Most data providers start with a thesis and test it. "Interest rates drive prices." "Supply and demand set the market." "Working from home will reshape cities." These are narratives. They may be true. They may not. The problem is that testing a belief is different from discovering what actually matters.

Our forecasting approach starts from raw data and discovers patterns without preset assumptions. It uses 31 features and ranks them by predictive importance. Over a 15-year backtest, this approach has achieved an 85% success rate. Top picks grew at 14.8% compound annual growth, compared to 7% for the broader market. That is 7.8 percentage points of outperformance per year.

85%
15-year forecast success rate
14.8%
Top picks CAGR
7.0%
Market average CAGR
7.8pp
Annual outperformance

We do not assume which factors matter. We measure them. When we tested whether income predicts suburb growth, the data revealed that education levels matter more. No human analyst proposed that hypothesis. The pattern emerged from the data.

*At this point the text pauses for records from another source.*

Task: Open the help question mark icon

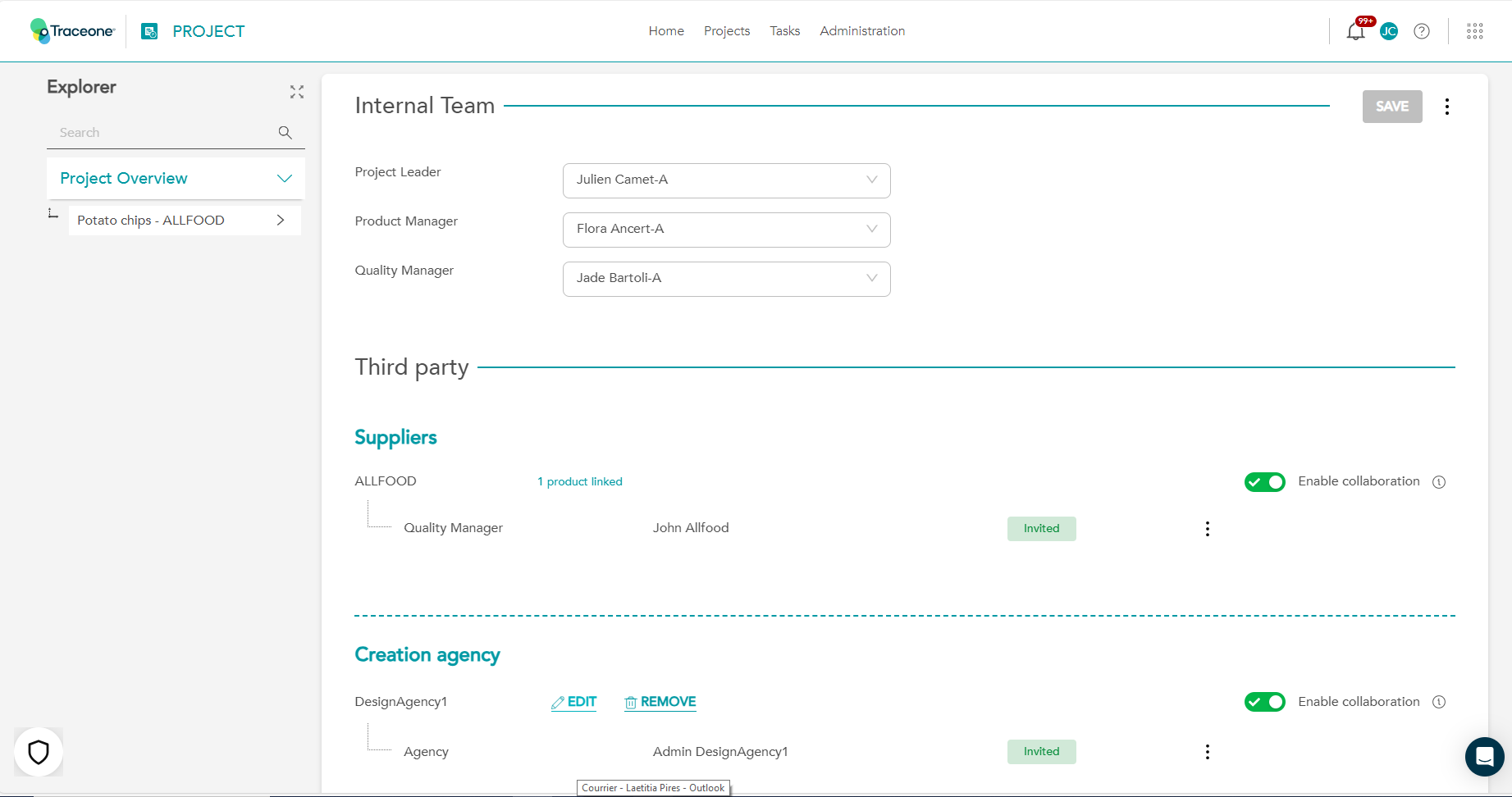Action: coord(1422,31)
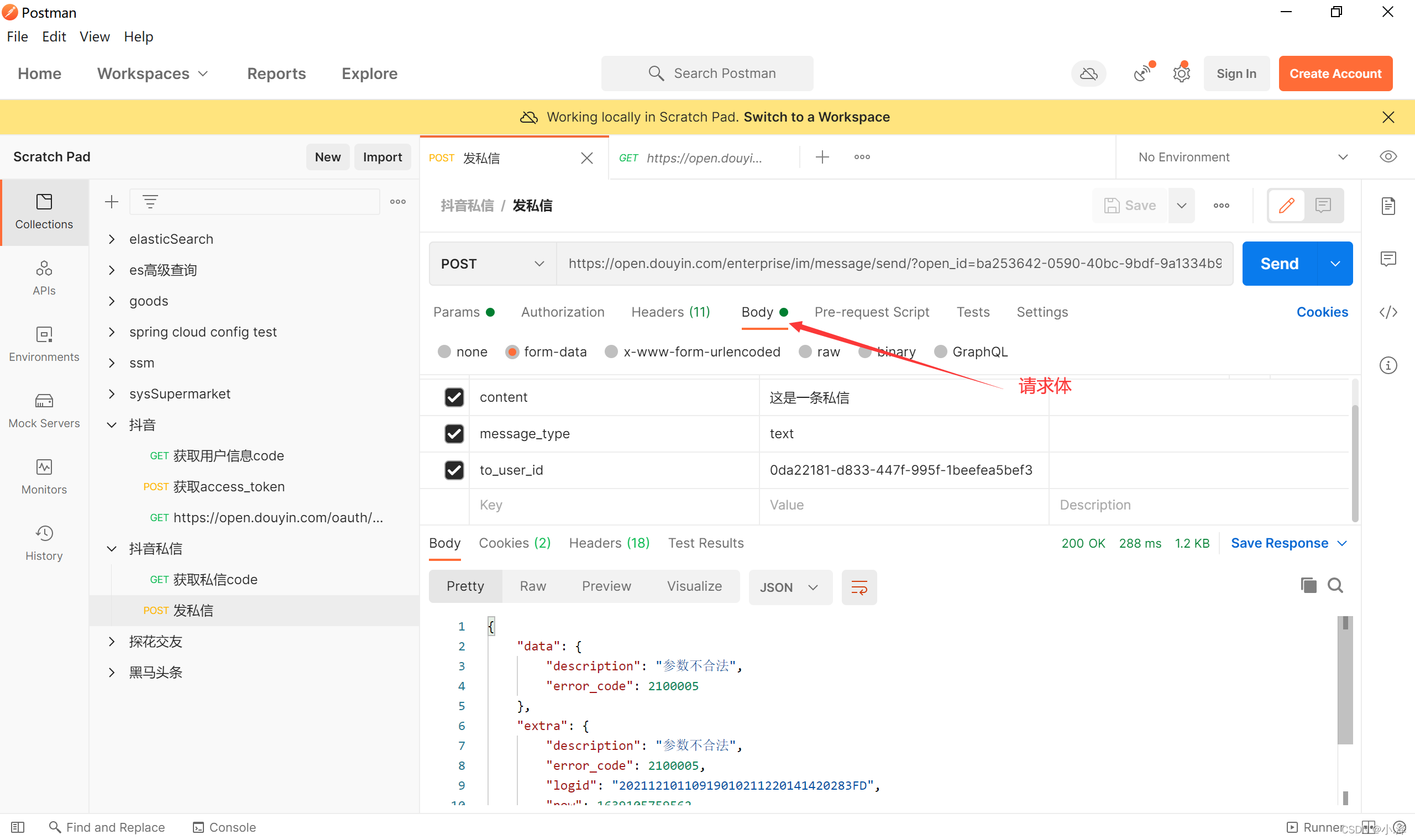Image resolution: width=1415 pixels, height=840 pixels.
Task: Open the View menu
Action: (95, 37)
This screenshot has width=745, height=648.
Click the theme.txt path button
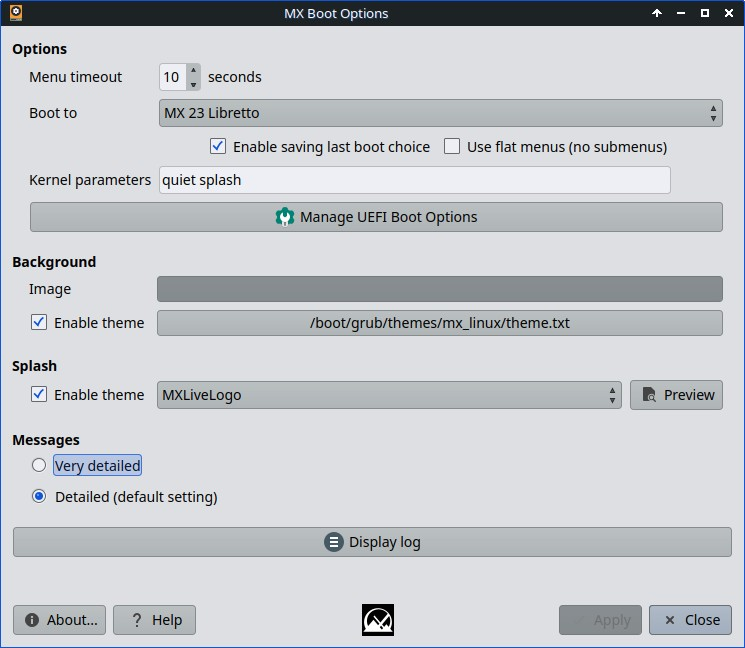[440, 323]
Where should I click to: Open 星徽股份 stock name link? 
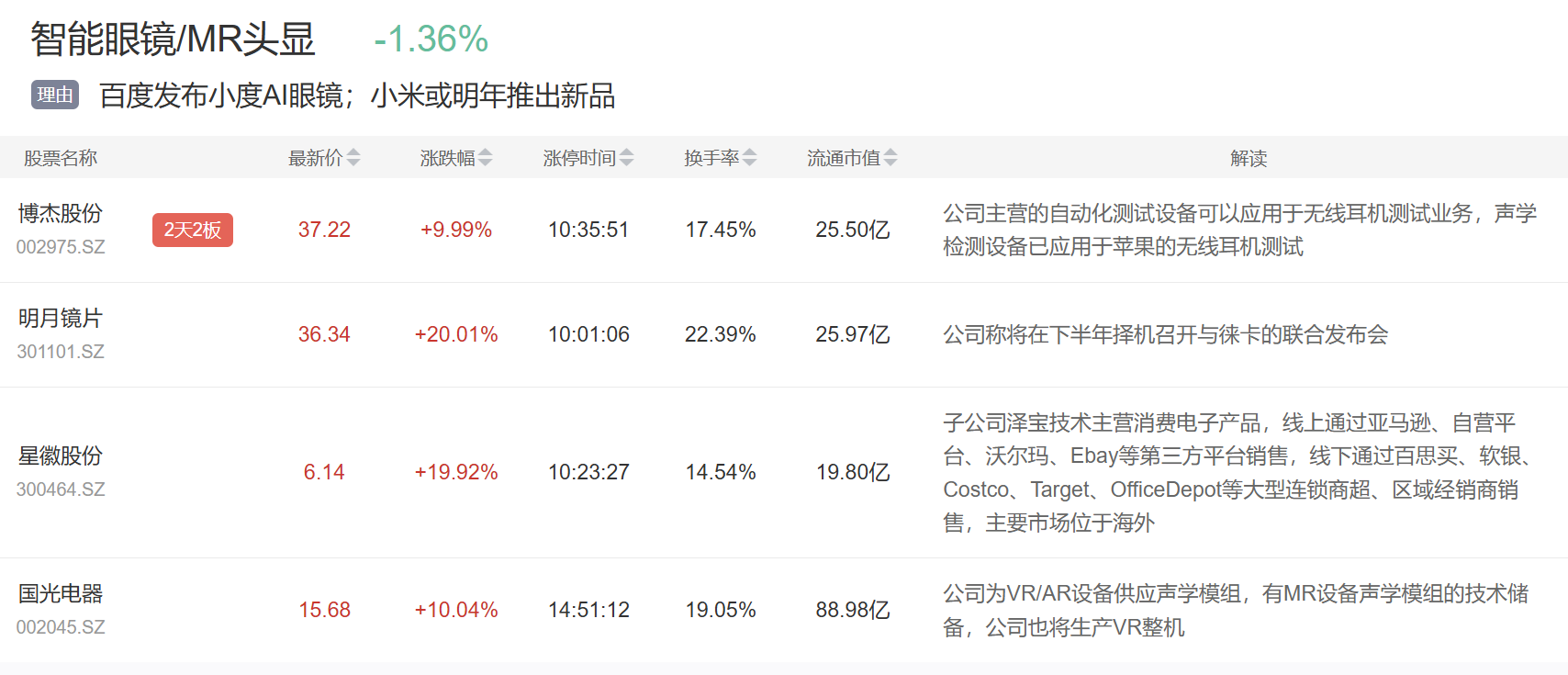tap(61, 456)
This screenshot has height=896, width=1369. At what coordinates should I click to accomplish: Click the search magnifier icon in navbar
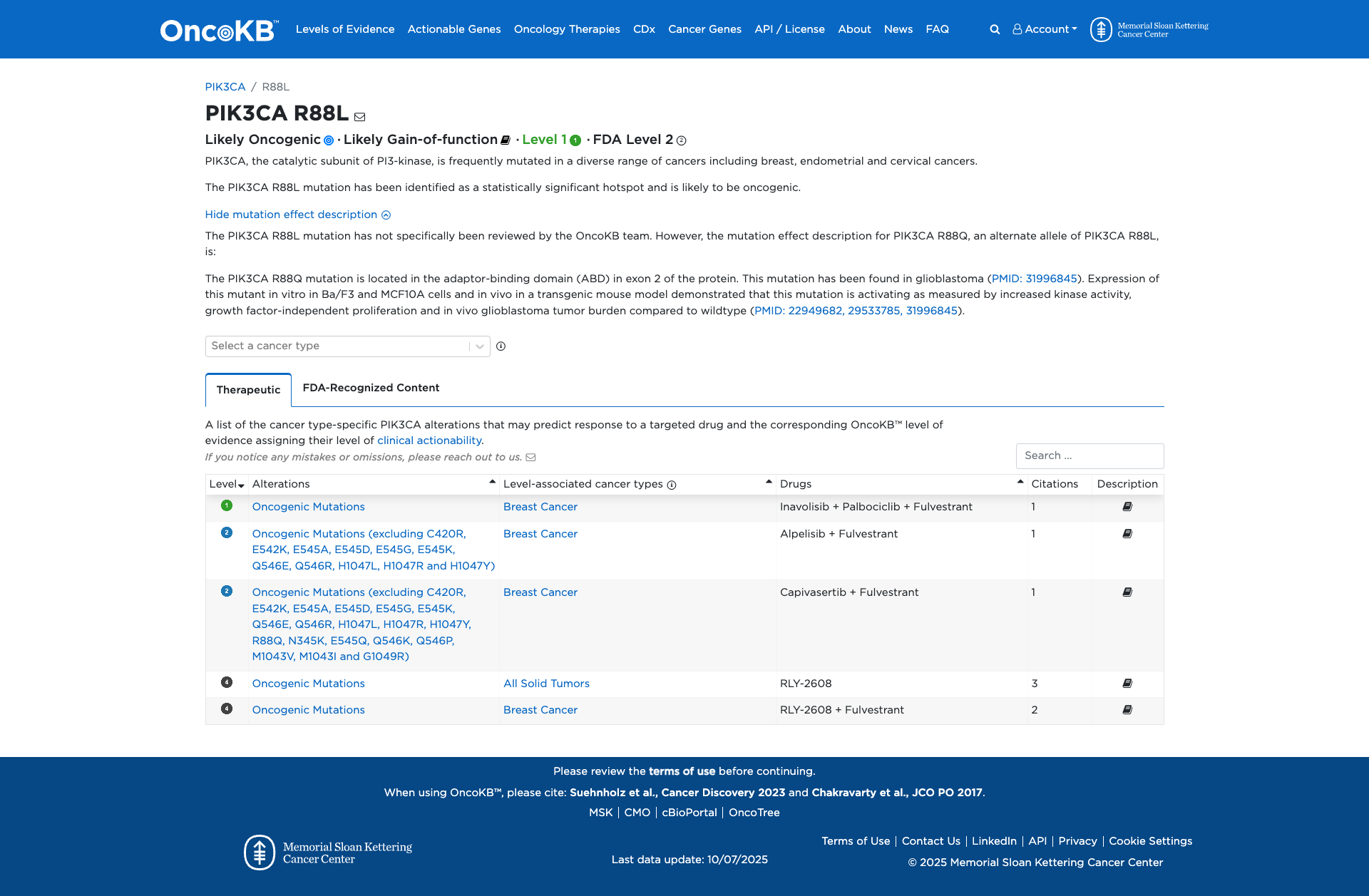(995, 29)
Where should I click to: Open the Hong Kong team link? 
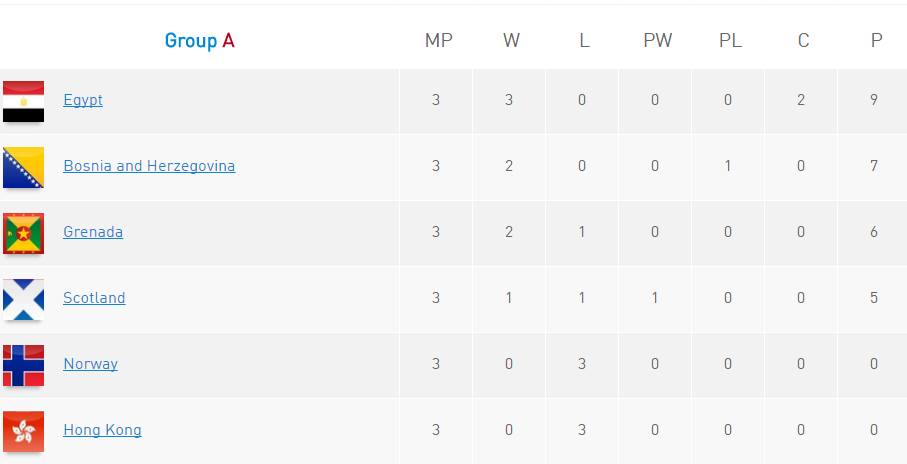[x=102, y=430]
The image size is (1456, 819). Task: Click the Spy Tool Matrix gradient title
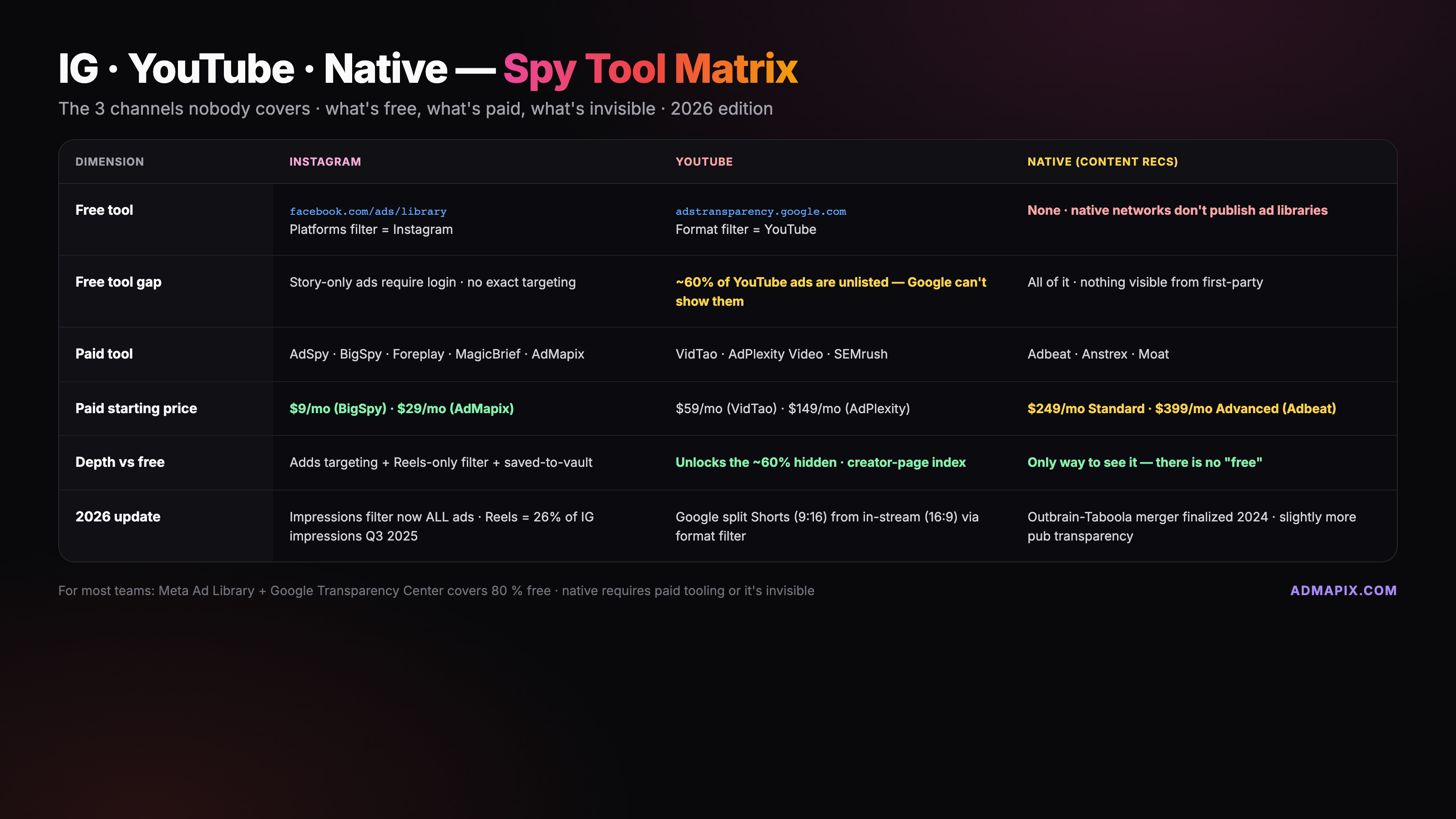coord(650,69)
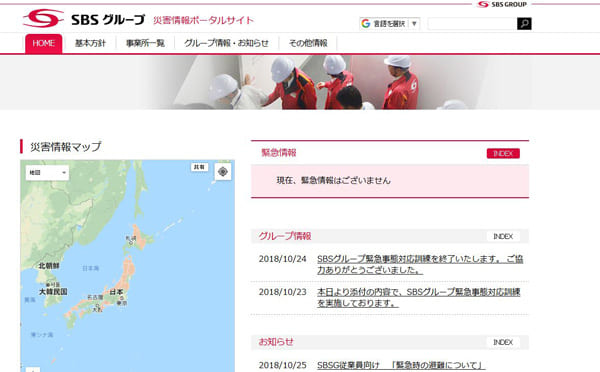Open the HOME tab
This screenshot has height=372, width=600.
(44, 43)
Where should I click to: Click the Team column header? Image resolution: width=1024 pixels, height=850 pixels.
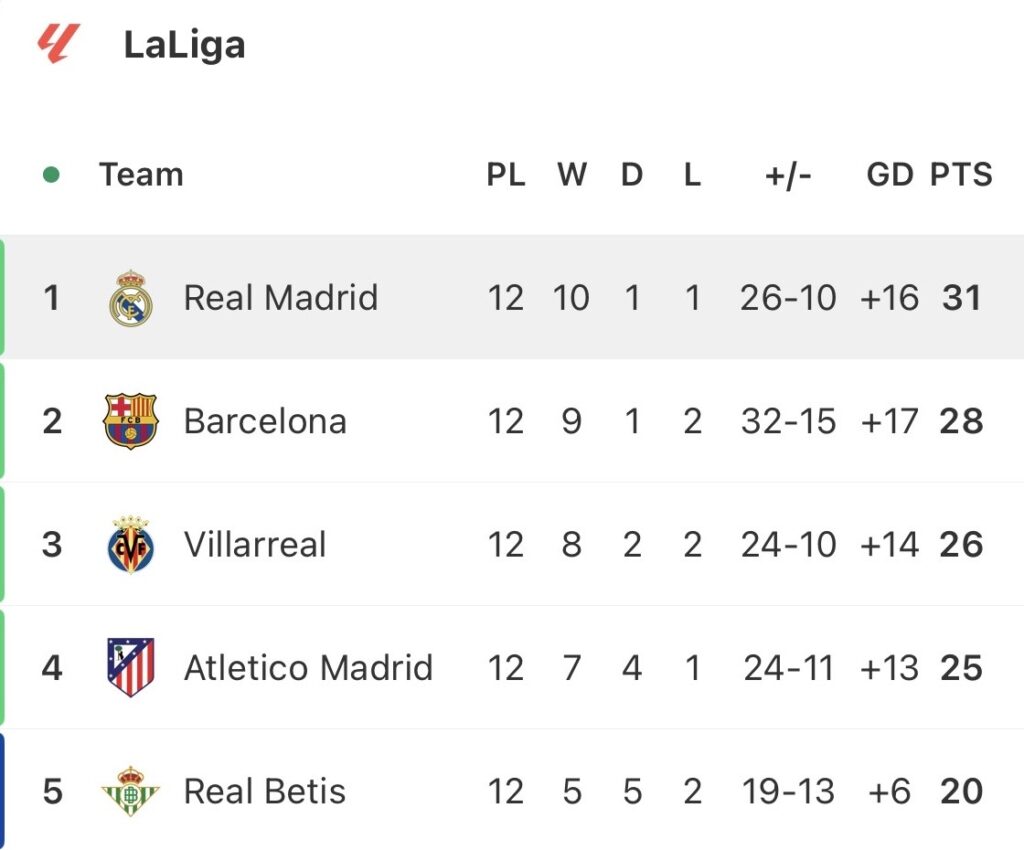[x=141, y=175]
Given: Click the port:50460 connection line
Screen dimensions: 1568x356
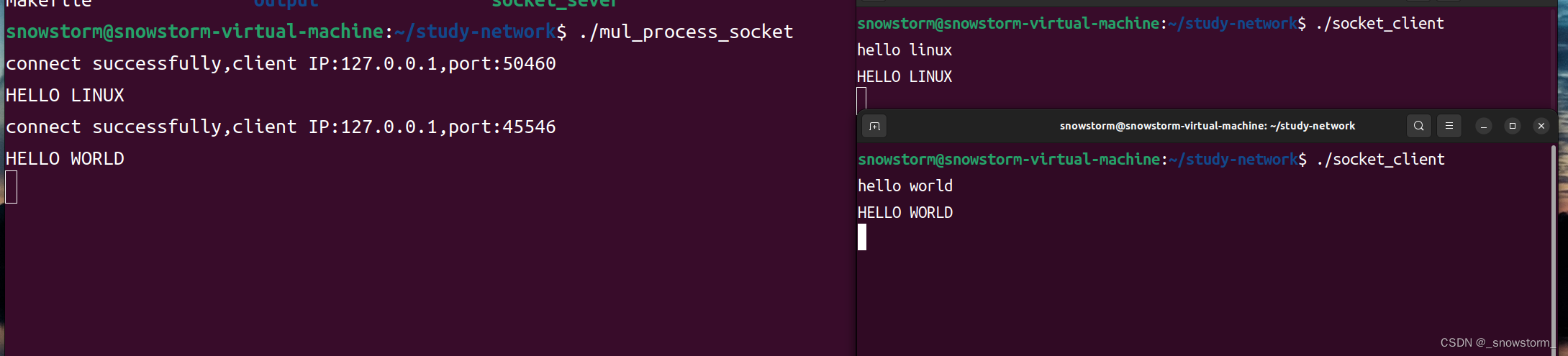Looking at the screenshot, I should pyautogui.click(x=281, y=63).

Pillar 4: Unified National Modelling

Conventional wisdom says that local markets require local models. Our research tested this by building separate models for each state and comparing them to a single national model.

The result was counter-intuitive. For six of eight states, the national model outperformed the state-specific model on ranking ability and spread between best and worst predictions. Tasmania dropped to less than one-third of the national model's predictive power. Queensland's R-squared fell to 0.012, below the national 0.015.

Victoria was the notable exception, outperforming the national model across all metrics. But the broader lesson holds: fragmenting training data costs predictive power in most markets. A national model learns transferable patterns that isolated state models cannot see.

Why this matters: "Local knowledge" sounds compelling. But in practice, splitting data by state means each model has fewer observations to learn from. Patterns that are visible nationally (such as the relationship between development applications and future price growth) become invisible when the dataset is too small. Only Victoria has enough distinctive dynamics to justify a separate approach.

Pillar 5: Honest Validation

We test our predictions against outcomes and publish the results.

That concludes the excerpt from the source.